All that is wanted is the exact text of each line from the one with "guide complet (78, 642)" to the close of the listing, ends included.
*** Begin section ***
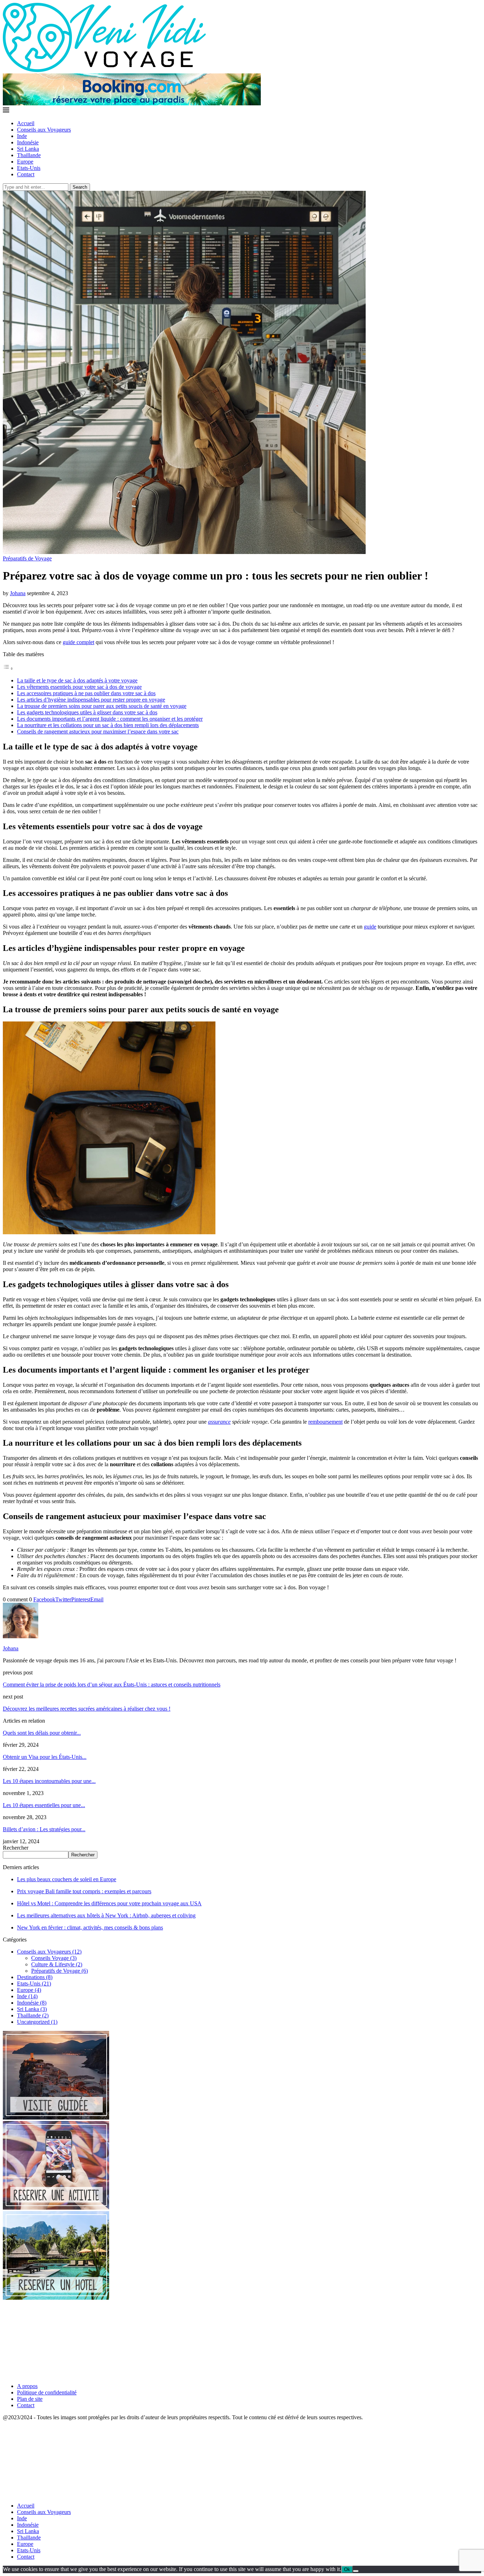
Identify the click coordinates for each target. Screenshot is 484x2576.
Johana (18, 593)
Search (80, 187)
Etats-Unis (28, 168)
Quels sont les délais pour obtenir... (42, 1733)
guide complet (78, 642)
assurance (219, 1422)
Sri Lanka (28, 149)
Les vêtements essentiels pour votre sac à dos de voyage (79, 687)
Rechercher (15, 1848)
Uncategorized (37, 2022)
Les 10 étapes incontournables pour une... (49, 1781)
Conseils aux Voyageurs (44, 130)
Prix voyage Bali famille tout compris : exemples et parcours (84, 1891)
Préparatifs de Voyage (59, 1971)
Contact (25, 174)
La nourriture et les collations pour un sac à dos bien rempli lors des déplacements (108, 725)
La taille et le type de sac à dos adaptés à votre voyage (77, 680)
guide (370, 927)
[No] (356, 2571)
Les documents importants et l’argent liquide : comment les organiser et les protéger (110, 719)
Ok (347, 2569)
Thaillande (29, 155)
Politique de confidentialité (47, 2392)
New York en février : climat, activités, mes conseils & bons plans (90, 1927)
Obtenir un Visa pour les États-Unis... (44, 1757)
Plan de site (30, 2399)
*** End section ***
◆ **Result**:
guide complet (78, 642)
assurance (219, 1422)
Sri Lanka (28, 149)
Les vêtements essentiels pour votre sac à dos de voyage (79, 687)
Rechercher (15, 1848)
Uncategorized (37, 2022)
Les 10 étapes incontournables pour une... (49, 1781)
Conseils aux Voyageurs (44, 130)
Prix voyage Bali famille tout compris : exemples et parcours (84, 1891)
Préparatifs de Voyage (59, 1971)
Contact (25, 174)
La nourriture et les collations pour un sac à dos bien rempli lors des déplacements (108, 725)
La taille et le type de sac à dos adaptés à votre voyage (77, 680)
guide (370, 927)
[No] (356, 2571)
Les documents importants et l’argent liquide : comment les organiser et les protéger (110, 719)
Ok (347, 2569)
Thaillande (29, 155)
Politique de confidentialité (47, 2392)
New York en février : climat, activités, mes conseils & bons plans (90, 1927)
Obtenir un Visa pour les États-Unis... (44, 1757)
Plan de site (30, 2399)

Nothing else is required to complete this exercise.